ENUNCIADO:
No texto sobre os cartazes em portunhol em Boa Vista, explique por que, segundo o autor, aceitar a nova realidade exige mais do que abandonar preconceitos e xenofobia. Responda em até três frases.

TEXTO FORNECIDO:
- - - -
Comércios no bairro 13 de Setembro fixam cartazes para os clientes em "portunhol"

O futuro bem próximo poderá nos reservar uma ingrata realidade, caso nossos políticos e governantes não estiverem atentos ao grande número de crianças e adolescentes na completa ociosidade não só nos bairros de Boa Vista, mas também nas vicinais e vilas do interior do Estado, que inflaram com a migração de venezuelanos, nos últimos anos.

Apesar de qualquer ação que a Operação Acolhida ou as organizações que lidam com os imigrantes ou com direitos humanos realizem por aqui, a maioria dos venezuelanos que migraram para Roraima não voltará mais para o seu país ou irão embora para outro local. Se voltarem para a Venezuela, será apenas para visitarem ou trazerem seus familiares.

A população, e principalmente as autoridades, precisam aceitar e absolver esta nova realidade. Já nos tornamos uma Capital bilingue, inclusive com o comércio no bairro 13 de Setembro, por exemplo, já adotando cartazes com avisos em “portunhol” (mistura de espanhol com português) para orientar sua clientela.

Aceitar a realidade não significa apenas despir-se de preconceitos e xenofobia, que por ventura aflore em algumas situações, como também pensar em políticas públicas para impedir o surgimento de uma realidade que poderá nos custar mais caro ainda: crianças vivendo nas ruas, adolescentes entrando para a marginalidade e, logo em seguida, sendo cooptados para o crime, por meio de facções criminosas.

Muito antes da migração em massa, os governos locais já haviam extinto programas essenciais para encaminhamento e inclusão de crianças e adolescentes nos preparativos para uma vida social integrada ao mercado de trabalho ou mesmo para uma vida de cidadãos plenos. O Governo do Estado, por exemplo, acabou com os programas Jovem Universitário, que pagava bolso de estudo a jovens de baixa renda no ensino superior, e Menor Aprendiz, que oportunizava adolescentes a entrarem para o mercado do trabalho.

A Prefeitura de Boa Vista, por sua vez,  também extinguiu programas importantes do passado, como Meninos do Dedo Verde, que garantia a crianças o aprendizado e a integração com o meio ambiente, e Guarda Mirim, que proporcionava a adolescentes com bom rendimento escolar inclusão ao mercado de trabalho por meio de estágios em órgãos públicos. Todos eles dedicados a famílias de baixa renda.
- - - -
CONJUNTO DE DADOS:
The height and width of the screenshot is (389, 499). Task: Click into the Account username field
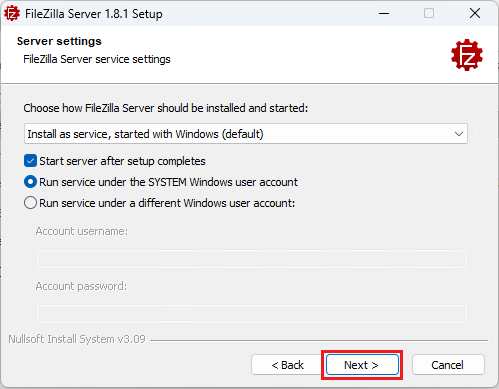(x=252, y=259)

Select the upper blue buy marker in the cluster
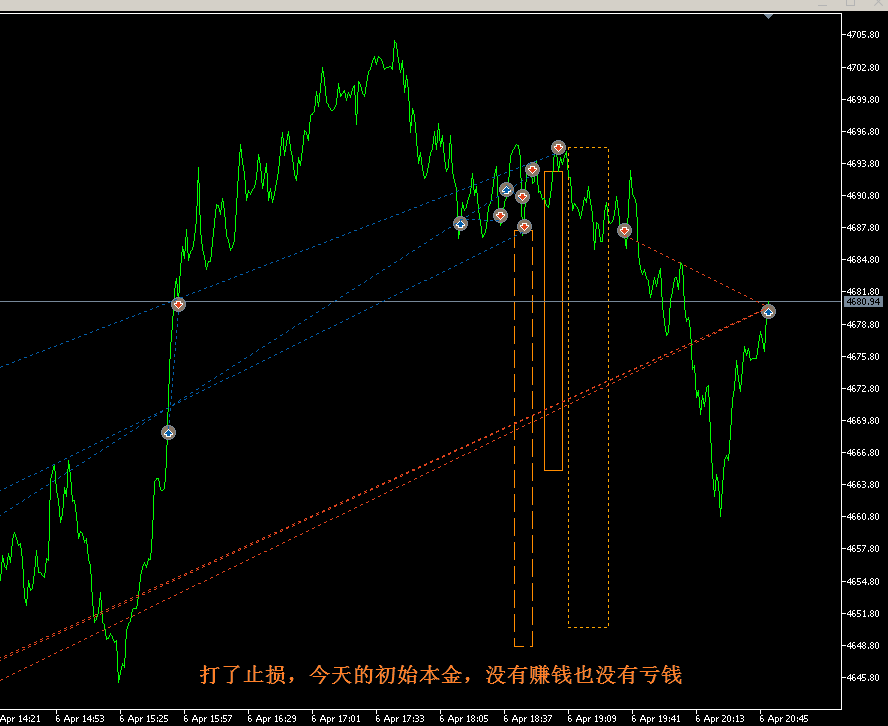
- - - -
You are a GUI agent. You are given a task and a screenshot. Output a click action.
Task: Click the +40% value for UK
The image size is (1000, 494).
- - - -
RESOLUÇÃO:
Aceitar a realidade também exige pensar em políticas públicas. Elas devem impedir o surgimento de uma realidade que poderá custar ainda mais caro. Nessa realidade, há crianças vivendo nas ruas e adolescentes entrando para a marginalidade e logo sendo cooptados para o crime por facções criminosas.